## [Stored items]
________________________________________

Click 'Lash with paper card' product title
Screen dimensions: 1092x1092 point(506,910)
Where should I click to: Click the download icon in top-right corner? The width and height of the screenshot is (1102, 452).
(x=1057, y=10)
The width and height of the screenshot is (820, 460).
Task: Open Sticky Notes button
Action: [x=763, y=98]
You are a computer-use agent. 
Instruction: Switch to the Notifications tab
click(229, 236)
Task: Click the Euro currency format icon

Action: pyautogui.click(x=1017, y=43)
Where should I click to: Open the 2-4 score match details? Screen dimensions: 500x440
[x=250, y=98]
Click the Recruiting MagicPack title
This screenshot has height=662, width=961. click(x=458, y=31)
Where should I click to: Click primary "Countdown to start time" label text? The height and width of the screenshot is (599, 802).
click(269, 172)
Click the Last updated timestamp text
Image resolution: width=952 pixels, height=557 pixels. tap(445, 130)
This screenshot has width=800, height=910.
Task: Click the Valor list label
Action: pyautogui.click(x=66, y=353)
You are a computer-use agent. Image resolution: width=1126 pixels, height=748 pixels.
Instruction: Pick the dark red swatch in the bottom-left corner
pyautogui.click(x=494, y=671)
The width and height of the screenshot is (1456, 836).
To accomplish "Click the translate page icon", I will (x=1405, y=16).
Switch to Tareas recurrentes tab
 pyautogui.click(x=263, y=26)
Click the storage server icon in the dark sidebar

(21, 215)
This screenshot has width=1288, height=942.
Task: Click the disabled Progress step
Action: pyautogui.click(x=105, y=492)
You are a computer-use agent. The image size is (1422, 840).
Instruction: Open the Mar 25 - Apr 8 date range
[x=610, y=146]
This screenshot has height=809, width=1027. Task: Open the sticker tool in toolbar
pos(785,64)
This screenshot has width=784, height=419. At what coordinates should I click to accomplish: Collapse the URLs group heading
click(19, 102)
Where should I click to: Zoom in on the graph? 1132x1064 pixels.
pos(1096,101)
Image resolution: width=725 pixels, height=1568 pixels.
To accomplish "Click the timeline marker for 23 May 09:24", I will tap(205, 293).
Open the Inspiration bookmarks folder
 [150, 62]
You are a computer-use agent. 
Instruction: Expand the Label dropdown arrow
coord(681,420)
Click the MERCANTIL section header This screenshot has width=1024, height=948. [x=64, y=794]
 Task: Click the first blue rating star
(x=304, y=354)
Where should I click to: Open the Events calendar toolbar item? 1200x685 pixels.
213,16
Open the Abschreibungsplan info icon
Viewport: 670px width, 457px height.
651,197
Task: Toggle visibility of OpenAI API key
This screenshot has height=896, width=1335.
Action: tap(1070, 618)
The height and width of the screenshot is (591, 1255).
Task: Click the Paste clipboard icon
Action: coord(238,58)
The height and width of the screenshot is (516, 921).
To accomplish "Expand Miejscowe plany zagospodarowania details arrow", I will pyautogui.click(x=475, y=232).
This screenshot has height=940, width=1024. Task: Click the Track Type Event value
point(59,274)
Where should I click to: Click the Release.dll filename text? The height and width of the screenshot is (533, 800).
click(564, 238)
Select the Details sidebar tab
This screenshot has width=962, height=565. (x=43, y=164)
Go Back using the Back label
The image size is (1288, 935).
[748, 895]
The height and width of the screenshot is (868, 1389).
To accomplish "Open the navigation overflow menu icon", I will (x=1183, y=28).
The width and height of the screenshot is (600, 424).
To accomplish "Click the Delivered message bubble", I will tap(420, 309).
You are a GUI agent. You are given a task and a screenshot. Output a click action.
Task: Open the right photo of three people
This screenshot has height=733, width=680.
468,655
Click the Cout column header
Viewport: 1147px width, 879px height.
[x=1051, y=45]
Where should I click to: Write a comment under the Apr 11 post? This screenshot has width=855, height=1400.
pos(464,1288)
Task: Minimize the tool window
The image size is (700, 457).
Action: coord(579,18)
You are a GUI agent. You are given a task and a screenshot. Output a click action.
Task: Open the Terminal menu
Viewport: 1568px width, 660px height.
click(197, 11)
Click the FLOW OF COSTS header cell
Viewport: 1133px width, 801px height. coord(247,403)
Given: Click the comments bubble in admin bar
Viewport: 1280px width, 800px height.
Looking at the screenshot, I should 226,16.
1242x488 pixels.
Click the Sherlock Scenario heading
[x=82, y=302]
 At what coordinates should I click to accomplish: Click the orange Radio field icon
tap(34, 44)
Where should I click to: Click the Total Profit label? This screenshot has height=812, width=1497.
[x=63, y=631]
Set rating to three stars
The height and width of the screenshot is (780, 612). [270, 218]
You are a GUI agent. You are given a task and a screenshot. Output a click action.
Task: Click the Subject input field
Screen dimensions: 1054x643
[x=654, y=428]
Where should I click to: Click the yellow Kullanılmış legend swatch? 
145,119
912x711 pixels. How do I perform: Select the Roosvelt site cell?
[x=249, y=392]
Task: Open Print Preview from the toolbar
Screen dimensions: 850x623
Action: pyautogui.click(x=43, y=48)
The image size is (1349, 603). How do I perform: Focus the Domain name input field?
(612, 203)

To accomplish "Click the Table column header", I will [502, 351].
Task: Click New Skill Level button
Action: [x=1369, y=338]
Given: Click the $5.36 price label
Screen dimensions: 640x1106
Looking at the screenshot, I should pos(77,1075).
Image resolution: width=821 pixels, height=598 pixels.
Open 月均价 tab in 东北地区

________________________________________

## [Task directions]
The lines above that hold "bubble" are the result; show every one of them.

## [The completed task]
To accomplish "Click the Delivered message bubble", I will tap(420, 309).
Given: Click the comments bubble in admin bar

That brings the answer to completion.